-------- Texte source
Etre fidèle à Dieu, en somme !!! Serait la leçon finale du texte, en somme : commencer par prendre conscience que nous tenons tout de lui, et faire l’effort de savoir vivre des dons qu’il donne !
En d’autres termes, nous sommes invités à prendre nous-mêmes toutes nos responsabilités d’hommes et de femmes croyants et engagés. En somme, à prendre en compte et répondre à l’appel du v. 16 :  » Tout homme déploie sa force  » pour entrer au Royaume de Dieu. Un Royaume qui est au présent de notre vie, au présent de notre monde!

 

Ernest Winstein
(13 novembre 2005, St-Guillaume, Strasbourg).

 

Le texte de Luc, chap. 16 v. 1 et suivants :

 » 1 Jésus dit aussi à ses disciples: Un homme riche avait un économe, qui lui fut dénoncé comme dissipant ses biens.
----------------
▶ Consigne
Recopiez sans rien changer le passage du sermon ci-dessus, en commençant à « Etre fidèle à » et en terminant à « de notre monde! ». Les données qui suivent sont sans rapport avec le sermon.
-------- Données enregistrées
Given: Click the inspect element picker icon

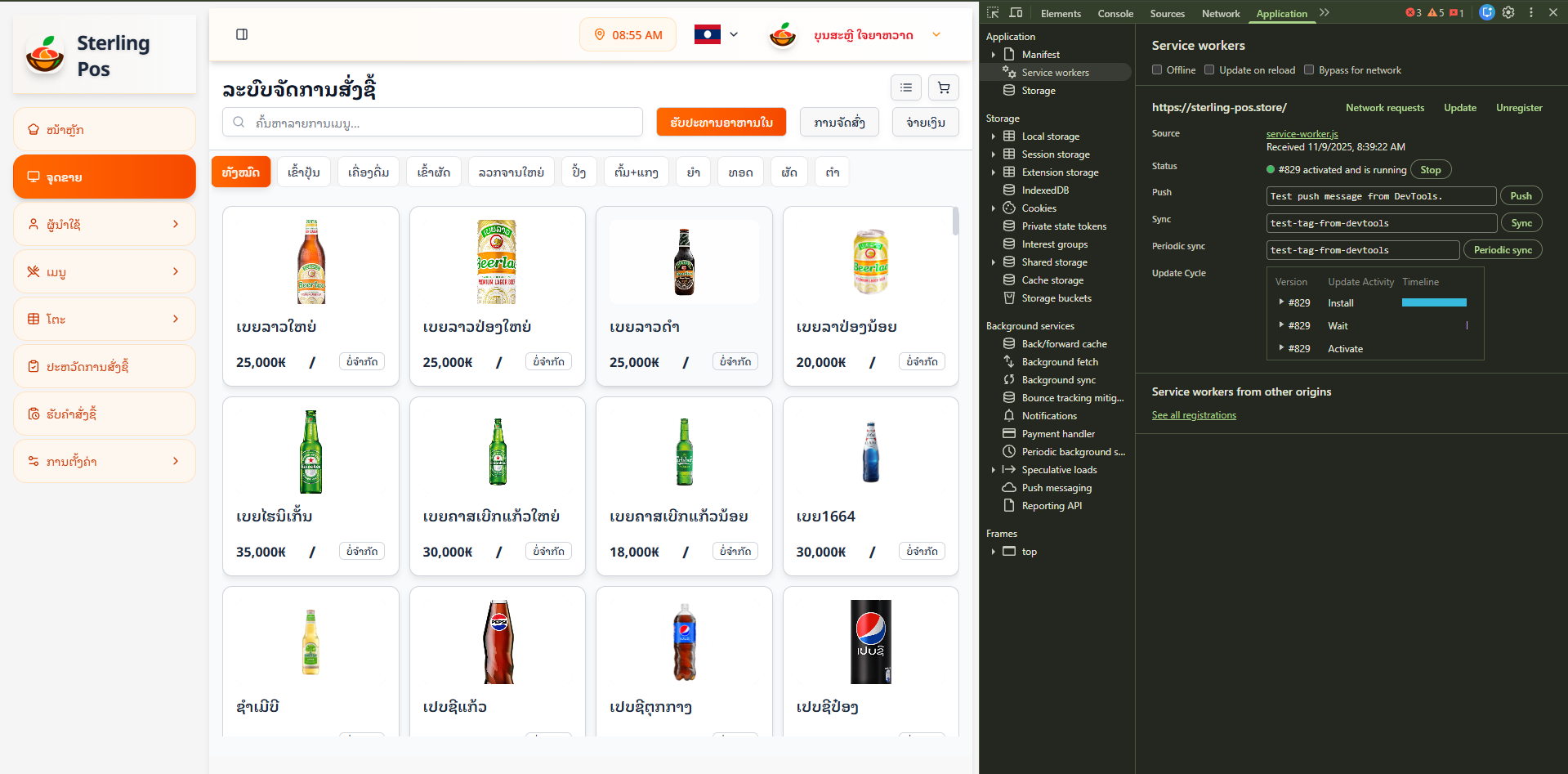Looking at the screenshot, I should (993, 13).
----------------
-------- Données enregistrées
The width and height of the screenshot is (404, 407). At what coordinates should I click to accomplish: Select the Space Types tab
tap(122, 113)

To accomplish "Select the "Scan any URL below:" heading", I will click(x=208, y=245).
----------------
▶ Réponse attendue
Etre fidèle à Dieu, en somme !!! Serait la leçon finale du texte, en somme : commencer par prendre conscience que nous tenons tout de lui, et faire l’effort de savoir vivre des dons qu’il donne !
En d’autres termes, nous sommes invités à prendre nous-mêmes toutes nos responsabilités d’hommes et de femmes croyants et engagés. En somme, à prendre en compte et répondre à l’appel du v. 16 :  » Tout homme déploie sa force  » pour entrer au Royaume de Dieu. Un Royaume qui est au présent de notre vie, au présent de notre monde!